_PETUNJUK LATIHAN_
Ambil semua baris materi di bawah ini yang mengandung kata "size". Huruf besar dan huruf kecil dibedakan.

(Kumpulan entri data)
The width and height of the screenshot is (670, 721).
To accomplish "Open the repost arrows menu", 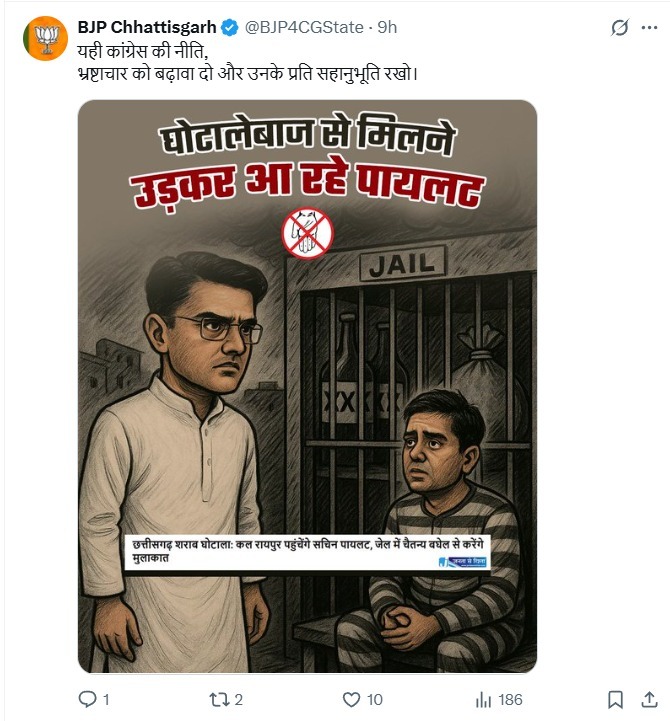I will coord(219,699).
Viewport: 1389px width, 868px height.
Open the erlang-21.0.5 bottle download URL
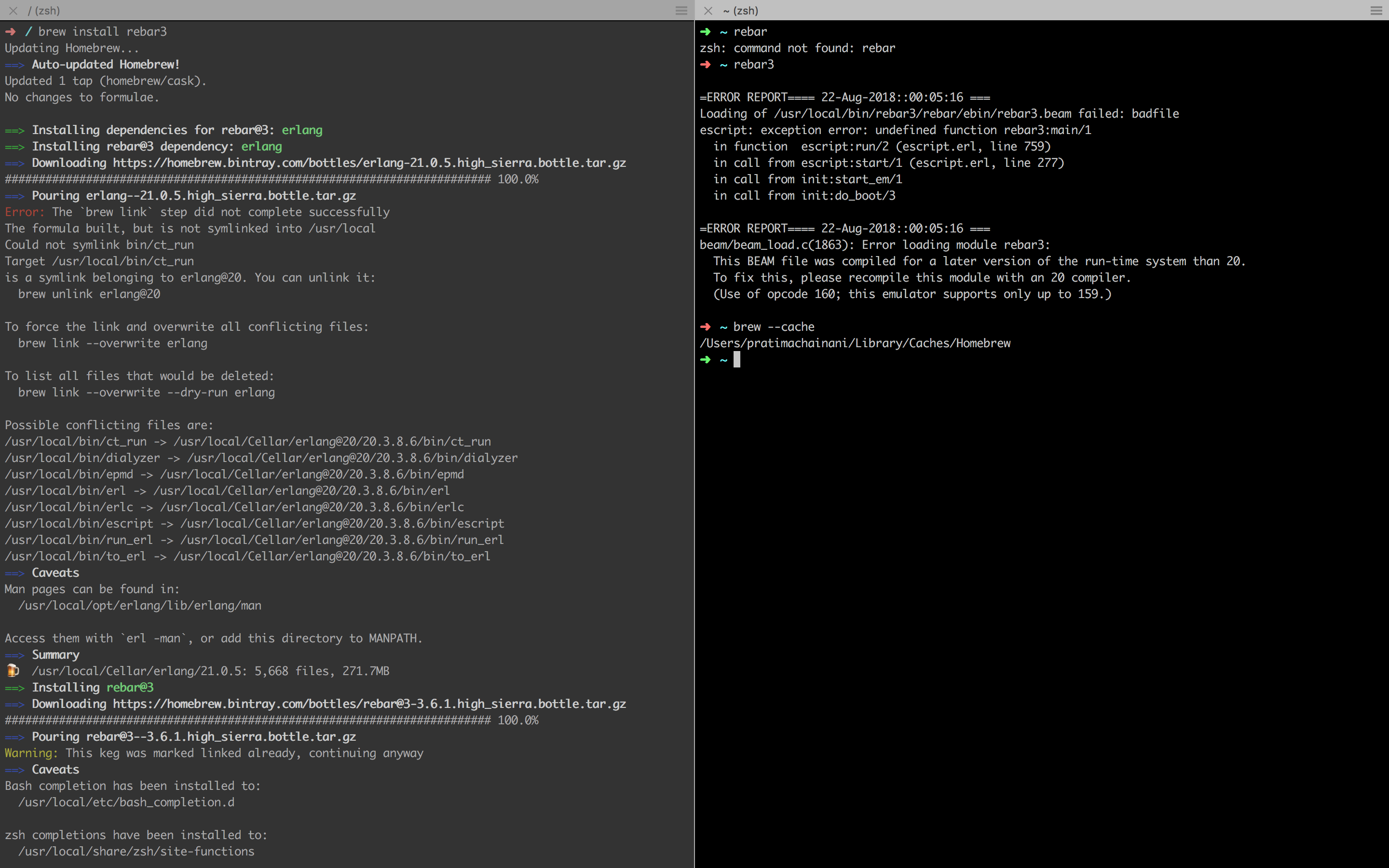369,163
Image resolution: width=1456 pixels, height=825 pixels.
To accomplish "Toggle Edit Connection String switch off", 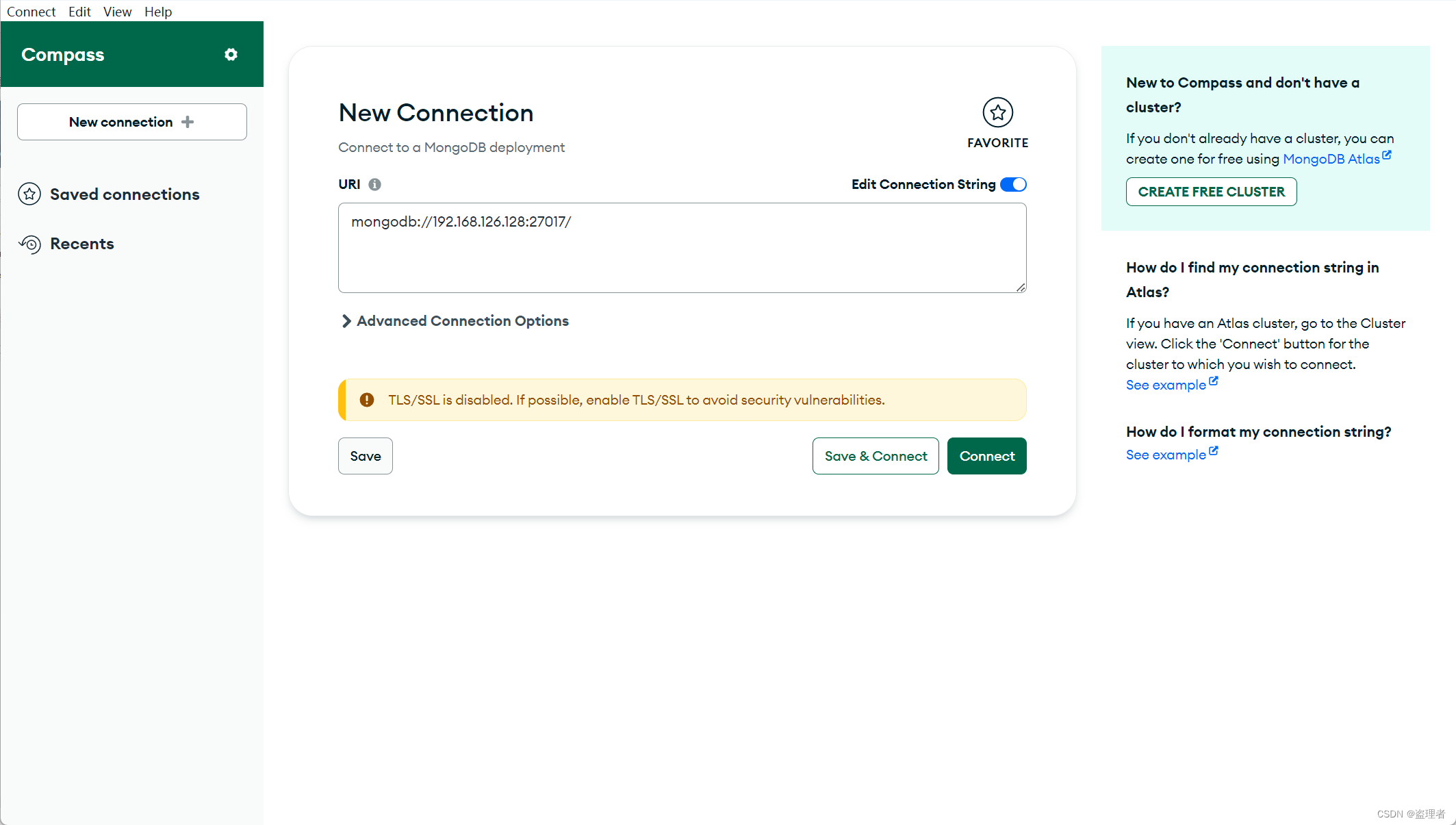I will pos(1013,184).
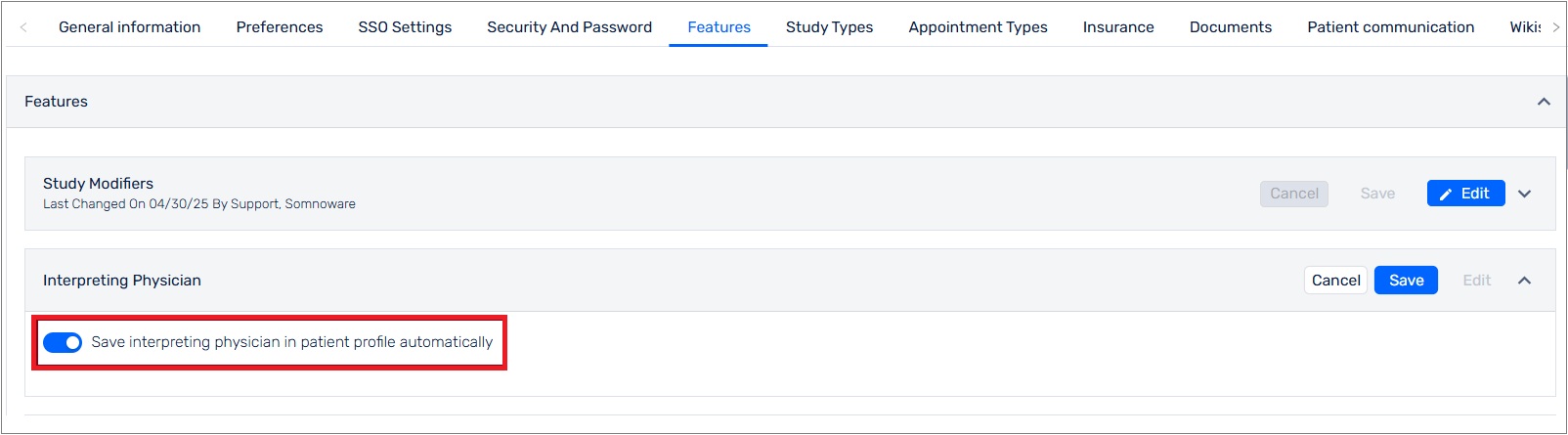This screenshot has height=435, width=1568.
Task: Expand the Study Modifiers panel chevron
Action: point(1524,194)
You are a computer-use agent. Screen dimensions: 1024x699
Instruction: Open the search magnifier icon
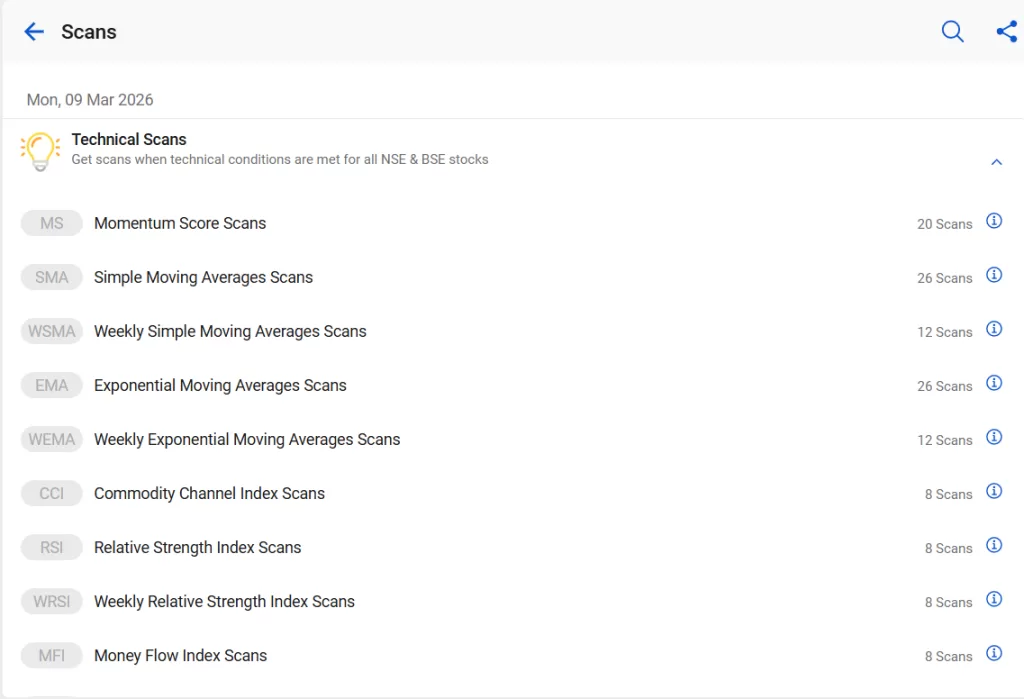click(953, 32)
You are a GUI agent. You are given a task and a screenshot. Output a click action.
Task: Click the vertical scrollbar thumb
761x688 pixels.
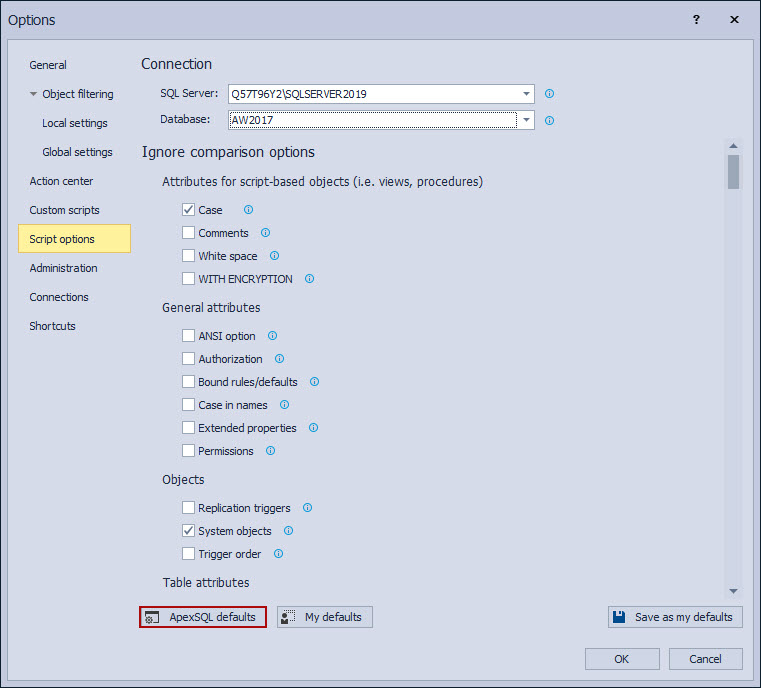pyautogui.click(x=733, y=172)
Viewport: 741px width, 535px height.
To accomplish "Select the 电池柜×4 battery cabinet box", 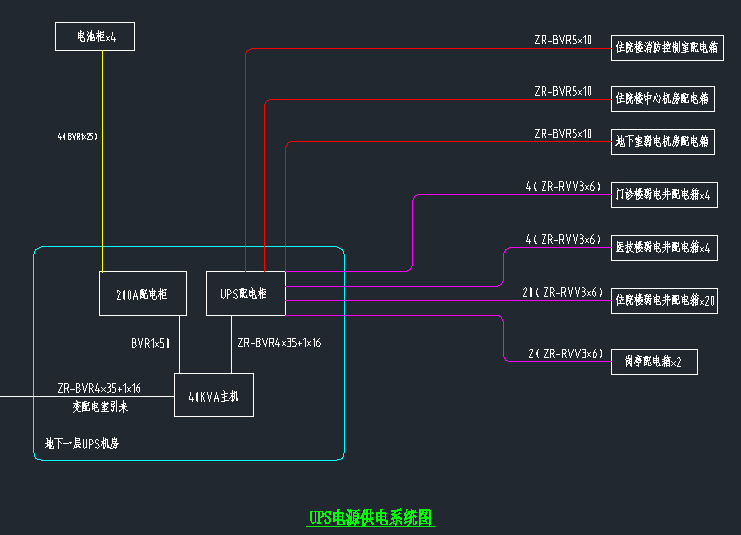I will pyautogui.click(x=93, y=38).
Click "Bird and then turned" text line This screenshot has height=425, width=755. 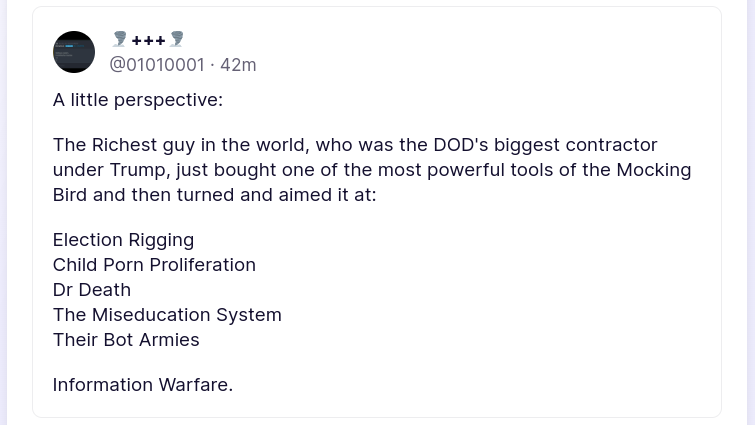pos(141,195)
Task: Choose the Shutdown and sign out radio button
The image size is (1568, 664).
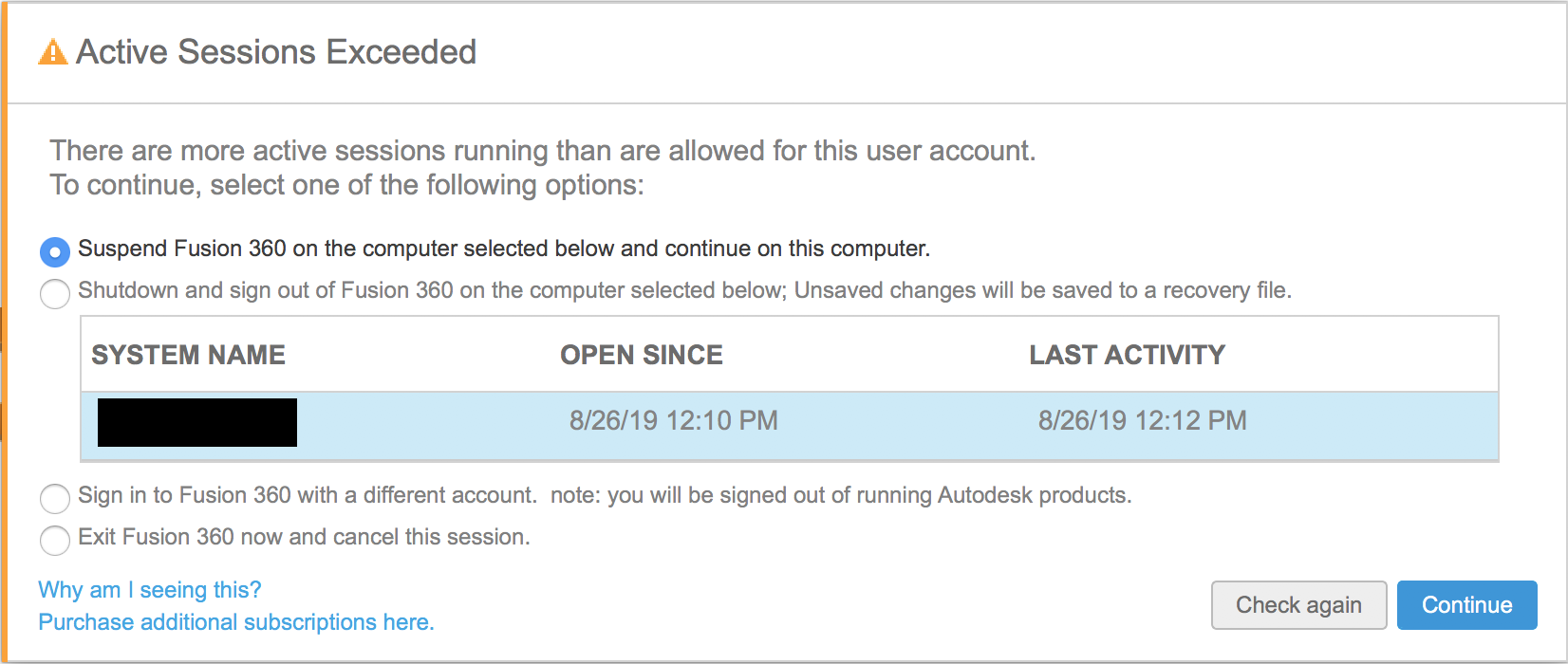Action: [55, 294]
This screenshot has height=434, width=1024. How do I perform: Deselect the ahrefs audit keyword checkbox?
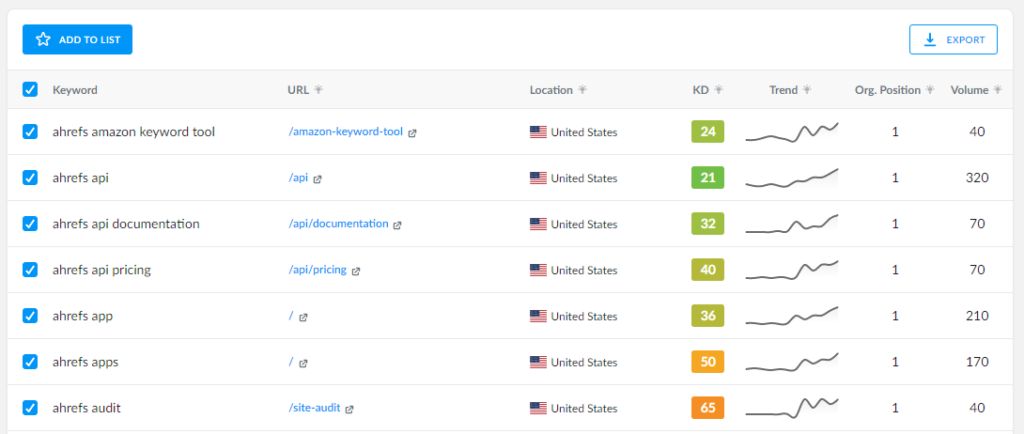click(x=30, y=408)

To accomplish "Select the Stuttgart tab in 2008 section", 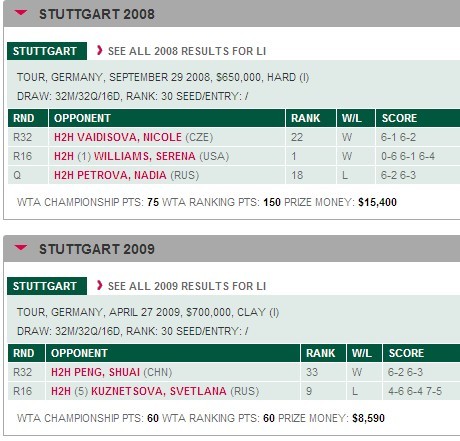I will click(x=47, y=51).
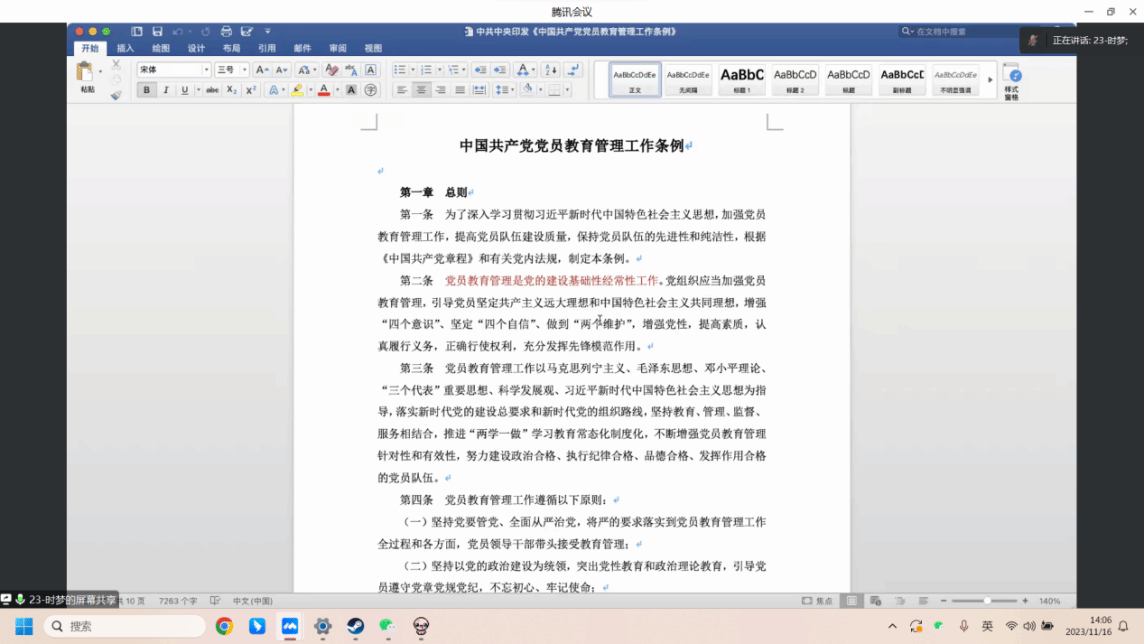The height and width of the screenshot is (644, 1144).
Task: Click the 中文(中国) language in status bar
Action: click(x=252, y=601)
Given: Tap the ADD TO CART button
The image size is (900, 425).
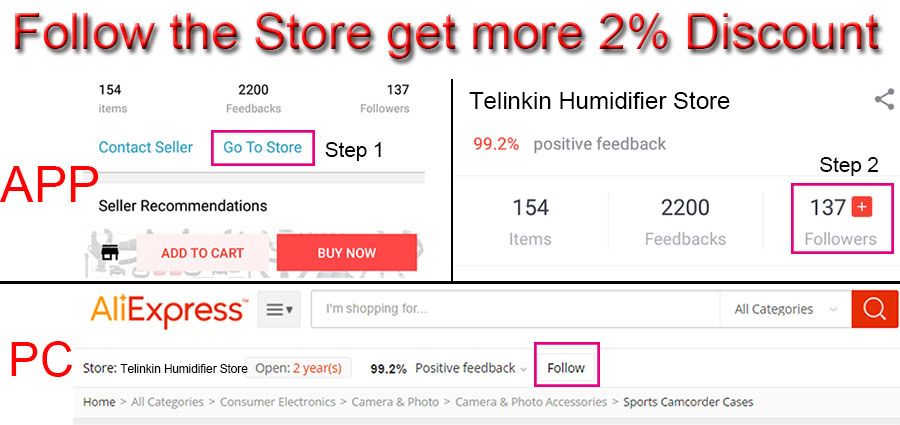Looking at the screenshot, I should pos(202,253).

_JAWABAN LENGKAP_
The image size is (1568, 664).
The image size is (900, 425).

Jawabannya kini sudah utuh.